And it all begins with the singularity from which anything and everything sprang. The golden ember shining in the endless blanket of nothing, the golden ember containing everything. The pressures and terrors of the universe built itself up inside, the pent up life and death and living and loving and dying and birth and all that comes between slowly building the psi inside until life forced itself to break free. The world and the universe spills out into nothing, over the cascading Niagara into endless void, filling the infinity to its limits and pushing it outward, never again to be compressed. The centuries flow out, time and space and dimensions one through three, raw energy churning like smoothly melted chocolate, enjoying the freedom of utter entropy.

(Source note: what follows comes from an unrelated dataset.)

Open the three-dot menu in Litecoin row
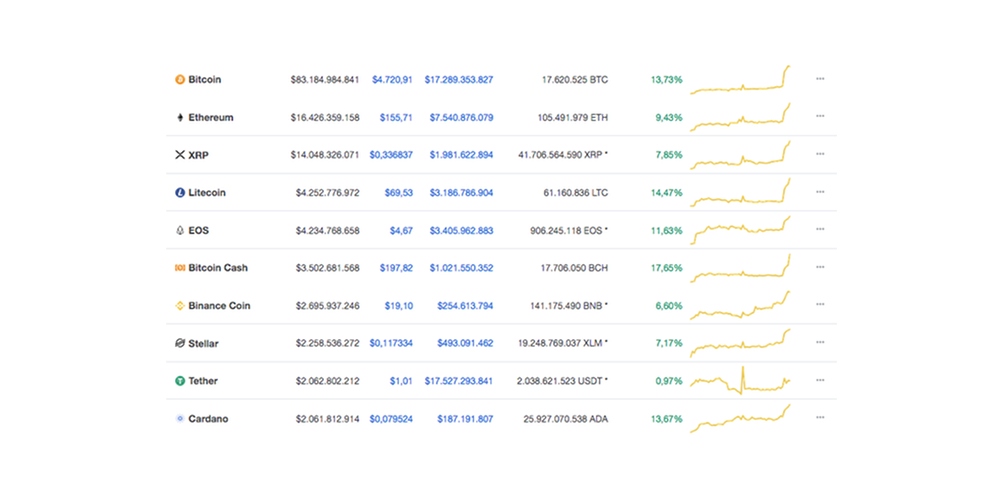The height and width of the screenshot is (500, 1000). 820,192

But alas, the entropy slowly starts to fade, and law forces its way among lawlessness and begins to organize, as law always does.
The energy condenses itself and dances itself into cosmos, galaxies twirling and frolicking into the mystique and puffing purple and blue nebulae from their Cuban cigars. And inside the puffs of galactic smoke, the most enormously minute pinpricks flare to life, singularities for universes all of their own. All these new worlds are yours. Use them together. Use them in peace. What’s going to happen, Dave? Something wonderful. And each of these singularities does what singularities do best, and from each springs forth a following, circling like good little ducklings around their enormously tiny mother.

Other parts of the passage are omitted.